Cassini Significant Event Report
For Week Ending 05/17/02
The most recent spacecraft telemetry was acquired from the Goldstone tracking station on Tuesday, May 14. The Cassini spacecraft is in an excellent state of health and is operating normally. Information on the spacecraft's position and speed can be viewed on the "Present Position" web page.
Instrument activities this week included Visual and Infrared Mapping Spectrometer (VIMS) and Imaging Science Subsystem (ISS) observations of Spica, Ultraviolet Imaging Spectrograph (UVIS) observations of the Io torus, a UVIS Hydrogen Deuterium Absorption Cell conditioning activity, an ISS Narrow Angle Camera decontamination activity, a Composite Infrared Spectrometer boresight calibration, uplink and execution of Cosmic Dust Analyzer (CDA) Flight Software (FSW) and FSW checkout mini-sequence, a CDA decontamination activity, and uplink of Radio and Plasma Wave Science (RPWS) Instrument Expanded Block and FSW patches.
ISS performed diagnostic imaging of Spica. Initial analysis indicates a marked increase in image quality after more than 60 days of instrument temperatures held above 4C, although contamination still appears to be present at low levels. The next cycle of warm-up and imaging has already begun, and will indicate if improvement is tapering off. The CDA FSW load procedure was successfully completed with all files being received and expected memory readouts returned. The ACE confirmed CDA mini-sequence registration and activation on board. The CDA FSW checkout ran nominally with the exception of a ion grid voltage reset. This is a minor anomaly and may be reset later without impact. Finally, RPWS reported seeing the Immediate/Delayed Action Programs execute as expected.
After the conclusion of instrument activities, a Reaction Wheel Assembly unload was performed. Reaction wheels were then powered off and the spacecraft returned to Reaction Control Subsystem control. Additional on-board activities included clearing of the AACS high water marks and an autonomous CDS Solid State Recorder memory load partition repair.
Science Planning completed development of the C33 sequence, and provided a handoff package to the Sequence Team. A Sequence Generation kickoff meeting was held for C33, stripped subsequences were released to all instrument teams and the Spacecraft office, and an integrated Sequence of Events file and Space Flight Operations Schedule were released.
After the conclusion of the orbital Sequence Uplink Verification activity, a meeting was held to review "lessons learned" from the exercise.

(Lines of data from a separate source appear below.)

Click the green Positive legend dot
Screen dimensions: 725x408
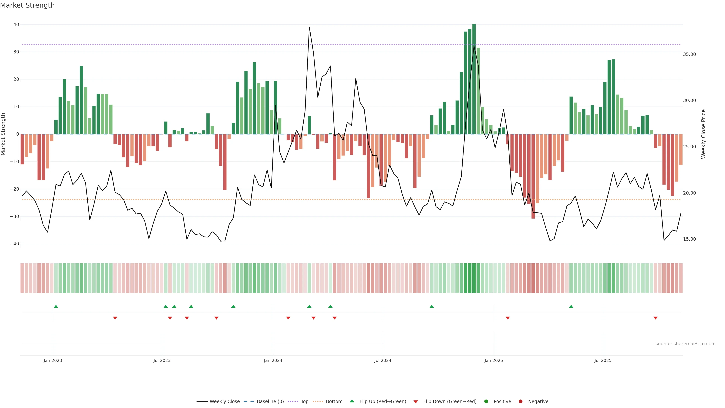[486, 402]
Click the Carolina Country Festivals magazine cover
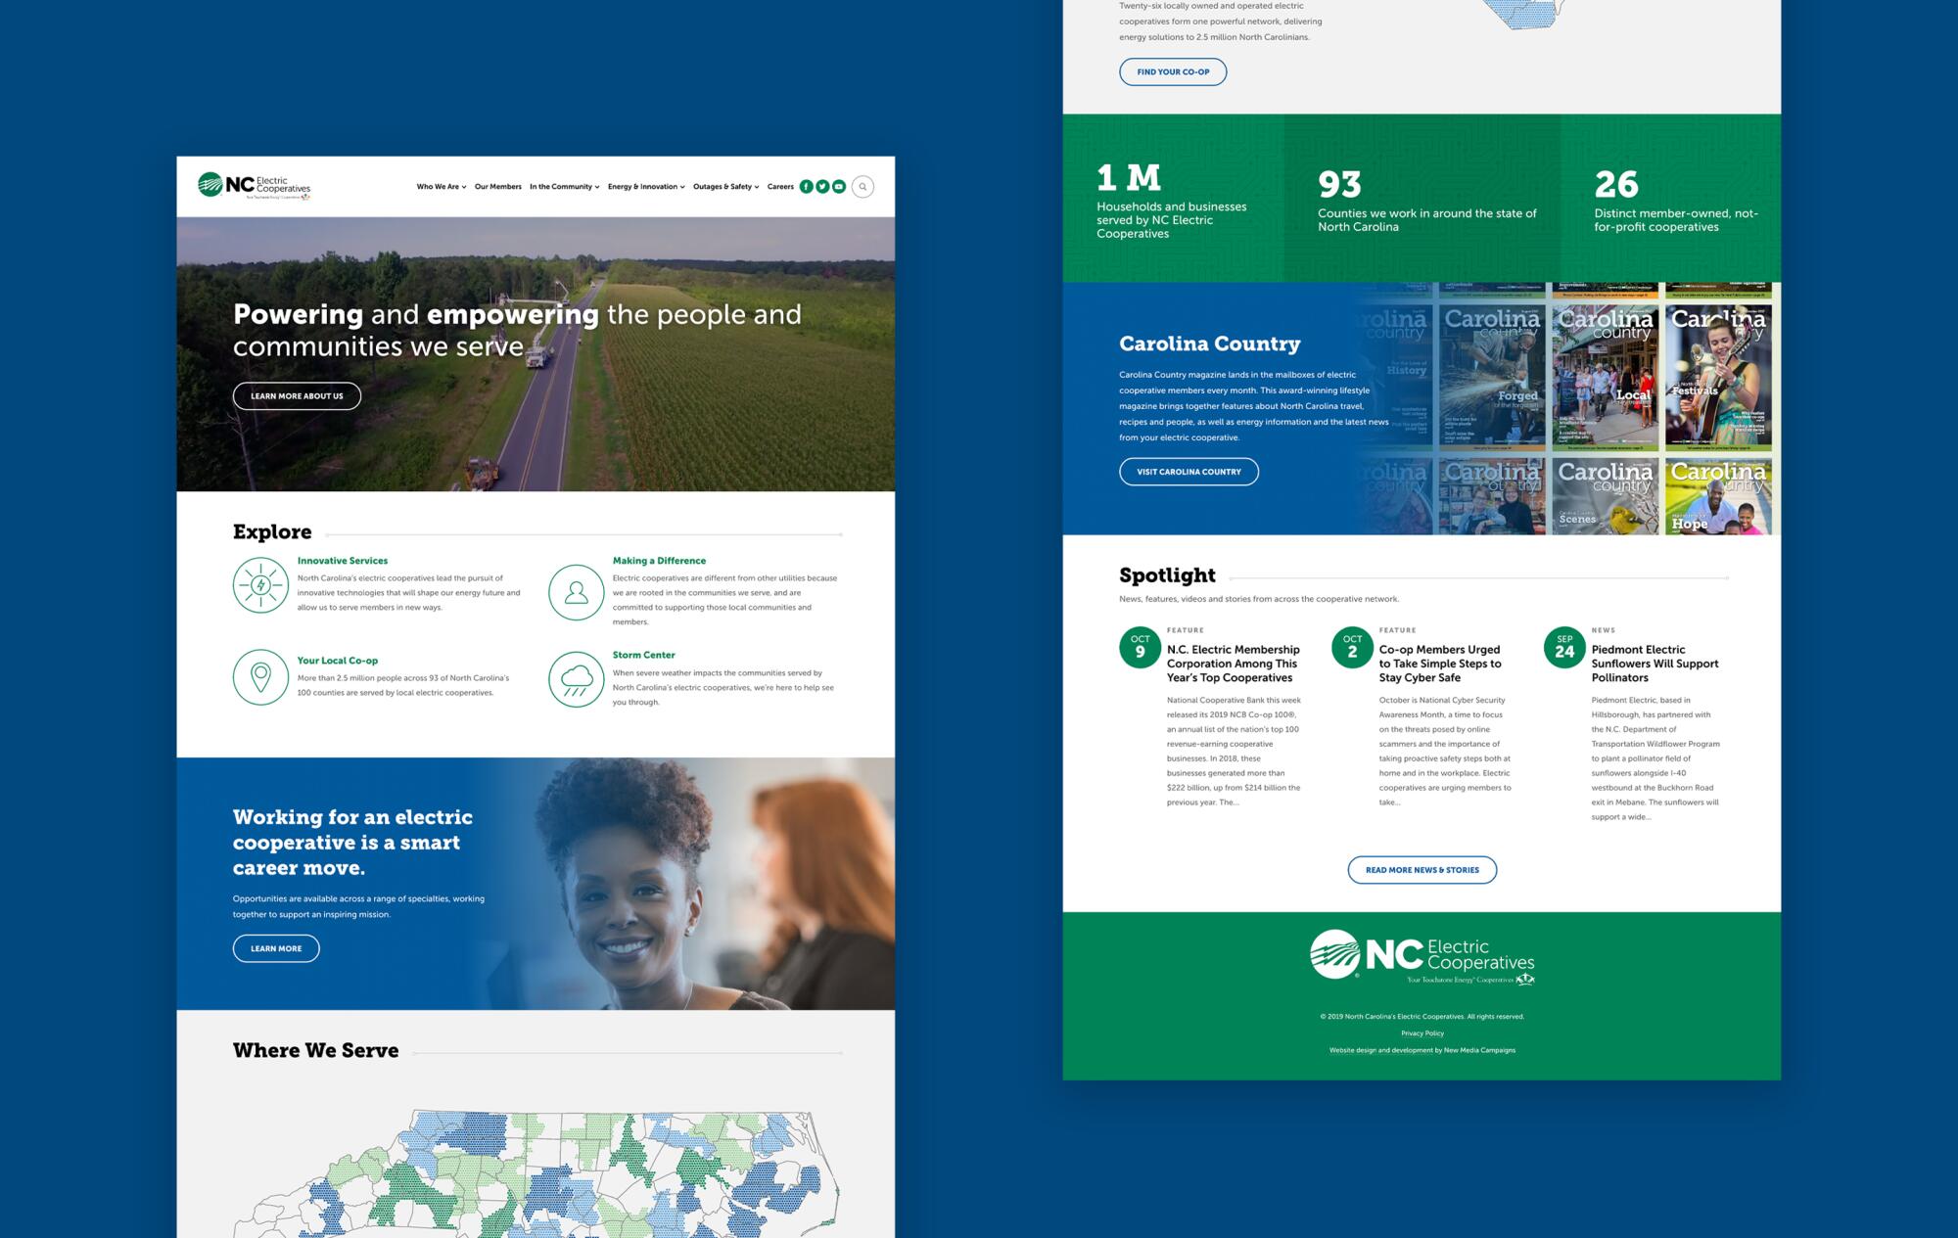The width and height of the screenshot is (1958, 1238). [1718, 377]
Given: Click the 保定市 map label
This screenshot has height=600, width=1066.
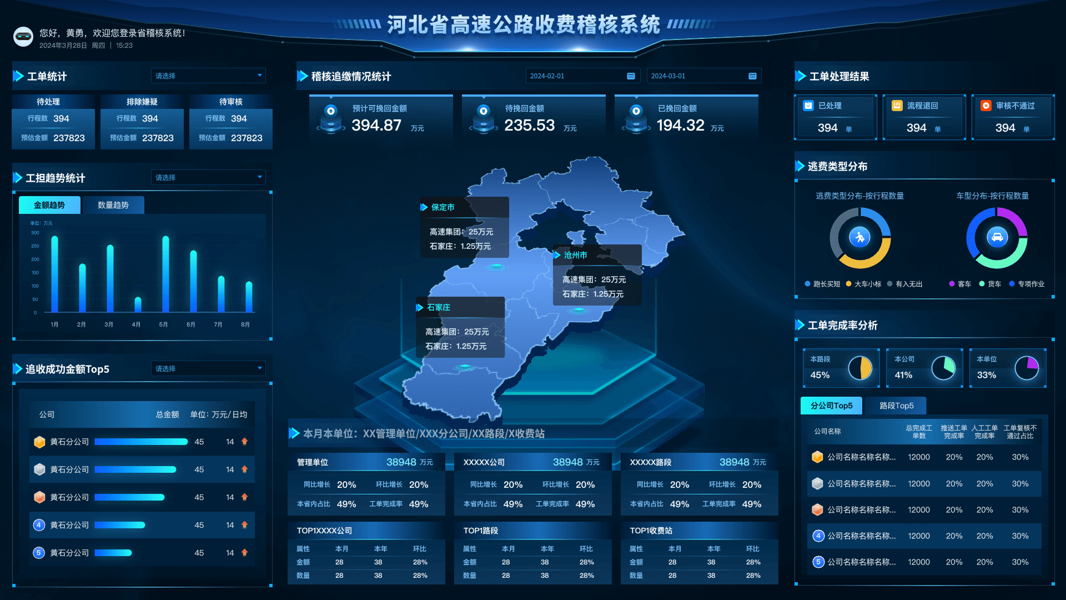Looking at the screenshot, I should (443, 207).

Science Operations Plan implementation activity kicked off this week with initial development of the S09 and S10 sequences for orbits 4 through 10.
In support of Science Operations Plan implementation, Mission Sequence Subsystem (MSS) software version D8 was installed on all Solaris 7 Science Operations and Planning Computers and Operations workstations. Mission Support and Services Office personnel were able to accomplish the installation ahead of schedule and thus ensure availability for this new high priority science planning activity.
Final development and start of system testing for MSS D8.0.1 is underway. The D8.0.1 versions of the Kinematic Prediction Tool and Inertial Vector Propagator Tool will be delivered this week for inclusion in D8.0.1 Pointing Design Tool.
A partial walk-through of the SSR Management Tool (SMT) code was held with personnel from Mission Planning, and Spacecraft Office Command & Data Subsystem. A few changes were identified. If time permits, minor updates may be made to the 8.0.1 release of SMT. If not, the suggested changes will be incorporated in a later delivery.
Based on a proposal from the Southwest Research Institute (SwRI), and the results of a technical evaluation, a requisition for additional funding for SwRI to continue the current level of effort through FY02 has been sent to the JPL contracts office. This will cover the remainder of the work on Cassini Information Management System that Cassini requested this fiscal year.
Additional information about Cassini-Huygens is online at http://saturn.jpl.nasa.gov.
Cassini will begin orbiting Saturn on July 1, 2004, and release its piggybacked Huygens probe about six months later for descent through the thick atmosphere of the moon Titan. Cassini-Huygens is a cooperative mission of NASA, the European Space Agency and the Italian Space Agency. JPL, a division of the California Institute of Technology in Pasadena, manages the mission for NASA's Office of Space Science, Washington, D.C.